-------- WORKING DATA

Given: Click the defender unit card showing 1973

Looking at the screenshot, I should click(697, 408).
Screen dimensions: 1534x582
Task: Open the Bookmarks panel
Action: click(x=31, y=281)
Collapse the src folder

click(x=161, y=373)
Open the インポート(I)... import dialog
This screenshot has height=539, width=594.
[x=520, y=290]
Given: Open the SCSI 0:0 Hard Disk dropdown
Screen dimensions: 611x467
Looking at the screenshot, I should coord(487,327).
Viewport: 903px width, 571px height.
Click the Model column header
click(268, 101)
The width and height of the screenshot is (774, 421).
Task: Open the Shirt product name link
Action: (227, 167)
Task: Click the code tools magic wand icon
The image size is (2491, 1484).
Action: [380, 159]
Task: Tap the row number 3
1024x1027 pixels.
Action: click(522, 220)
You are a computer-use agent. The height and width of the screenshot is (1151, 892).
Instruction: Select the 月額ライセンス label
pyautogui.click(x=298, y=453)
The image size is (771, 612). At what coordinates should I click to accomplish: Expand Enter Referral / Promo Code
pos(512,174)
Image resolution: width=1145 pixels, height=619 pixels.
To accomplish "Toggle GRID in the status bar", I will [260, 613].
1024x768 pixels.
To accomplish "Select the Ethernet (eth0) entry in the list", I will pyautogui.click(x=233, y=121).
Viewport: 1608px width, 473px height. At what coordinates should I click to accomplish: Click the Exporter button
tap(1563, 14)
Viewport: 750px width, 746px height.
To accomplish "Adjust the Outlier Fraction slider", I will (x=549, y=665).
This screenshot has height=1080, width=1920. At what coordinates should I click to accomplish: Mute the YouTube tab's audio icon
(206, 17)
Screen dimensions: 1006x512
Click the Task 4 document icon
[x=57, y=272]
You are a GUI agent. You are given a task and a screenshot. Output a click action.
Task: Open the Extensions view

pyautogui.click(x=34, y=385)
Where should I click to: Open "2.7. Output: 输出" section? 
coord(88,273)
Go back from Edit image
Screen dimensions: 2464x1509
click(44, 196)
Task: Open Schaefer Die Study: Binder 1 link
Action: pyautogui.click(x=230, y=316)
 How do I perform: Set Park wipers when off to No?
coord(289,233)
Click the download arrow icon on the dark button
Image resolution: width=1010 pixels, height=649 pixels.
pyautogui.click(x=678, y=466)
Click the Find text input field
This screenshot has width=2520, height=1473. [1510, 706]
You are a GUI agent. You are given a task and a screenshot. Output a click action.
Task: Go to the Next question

----------------

• WORK INSTRUCTIONS:
Rewrite every line between the lines holding "You are a computer-use" and "pos(512,174)", inclusive, keeping each line's wording, and scale the click coordinates in the answers by 1.25, rounding to whole numbers with halves going up. Leave the numbers in the requests unchanged, and give back only those lines.

• ANSWER TO THIS TASK:
You are a computer-use agent. The height and width of the screenshot is (1151, 892).
Instruction: Select the 月額ライセンス label
pyautogui.click(x=373, y=566)
The image size is (771, 612). At what coordinates should I click to accomplish: Expand Enter Referral / Promo Code
pos(640,218)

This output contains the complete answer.